We have that courage.  Through the heart of the Christ, through the unity of the Holy Spirit and through the stunninng gift of those who hold us when we are so tired, we have that courage.

 

 

 

 

 

 

server

I was a really good waitress.

Every good waitress knows that the front of the house and the kitchen have to work in harmony together.  It is probably best that diners in fine restaurants are blissfully unaware of the heat and the unloveliness of the kitchen.  Good chefs make great meals.  Good waitresses serve up great meals while creating a sense that there is nothing but peace in the kitchen.

So now I am a parish pastor.  It is a job not unlike that of a waitress.  My desire is that people who worship at the church I serve can be undisturbed by the clank of the liturgical pots and pans that go into cooking up worship and life together.

I am glad I am in the front of the house in this ministry business.  Because truthfully, after three days of being at General Conference, I am not sure I ever want to enter the kitchen of the United Methodist movement again.

Today Rule 44 was defeated.  After hours of technical difficulties with voting apparatus and points of order and amendments and heart-felt testimony, it seems the people called Methodist are not willing to talk to each other.  We seem more inclined to talk at each other using Robert’s Rules as shield.

So it went.  I only wept once.

The rest of the day was spent in legislative committees.  That Book of Discipline that we turn to in the ordering of our life?  Every line of it is up for editing and polishing and so committees are digesting thousands of legislative petitions and after sitting on the floor of one of the break-out rooms (there was no room in the inn for the curious) I fled.

I admit it.  I got out of there.

It turns out I don’t have the stomach or heart for the work in the kitchen.  I am glad that others do.  I am glad that others can craft words that can somehow invite people to taste and see the goodness of our God.  I pray that inviting and inclusive and delicious words flow from this time.

As for me, I went out for ice cream.

Here is what I know.  I am blessed to serve a remarkable church in Rochester, MN.  My sense of doing church there is that the kitchen and the front of the house are all seeking to do the same thing:  we want to serve up grace to the hungry of soul.  I get to work with people who are huge of heart and excited by God’s stirring in our midst and I left the convention center today so grateful for my local church and my place in it.

Christ UMC in Rochester is where I am called to serve up the Body of Christ; in the midst of the hungry and the seeking and the hopeful.

I’m hoping I am still a good waitress.

 

alone together

I went to church every Sunday while I was growing up.

Rarely did I get to sit with my parents during worship. My dad was up in the pulpit preaching and leading worship and my mom was in the choir lending the gift of her voice to the mix. Often I was in the pew company of my siblings. My older siblings tolerated the presence of my younger sister and me. We were preacher’s kids: watched and alone together.

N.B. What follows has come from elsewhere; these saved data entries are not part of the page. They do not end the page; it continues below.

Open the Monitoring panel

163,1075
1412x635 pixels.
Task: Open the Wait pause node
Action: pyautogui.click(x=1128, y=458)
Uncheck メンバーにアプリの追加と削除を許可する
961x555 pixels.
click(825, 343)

When I did get to sit by my mom for worship, it was a treat. She smelled good. She sang harmony on the hymns. She did more than tolerate me. I could mold myself to her side and play with the rings on her fingers and when it was time for offering, she gave me a dime to put in the plate. I was no spectator. I was a contributor.

My mother’s birthday is this Sunday. She will be 85. What I came to realize is that more than anything else I wanted to sit by her side during worship. I never get to do that, since I am now the one in the pulpit and she lives four and a half hours away. On her birthday I wanted to be next to her in worship savoring her good smell, her fine harmony, and the unnameable gift that is her presence in this world.

I took Sunday off. I will be by my mother’s side as we share a pew and our gratitude to God for the brambles and beauties of life.

And maybe, just maybe, she will give me a dime to put in the offering plate.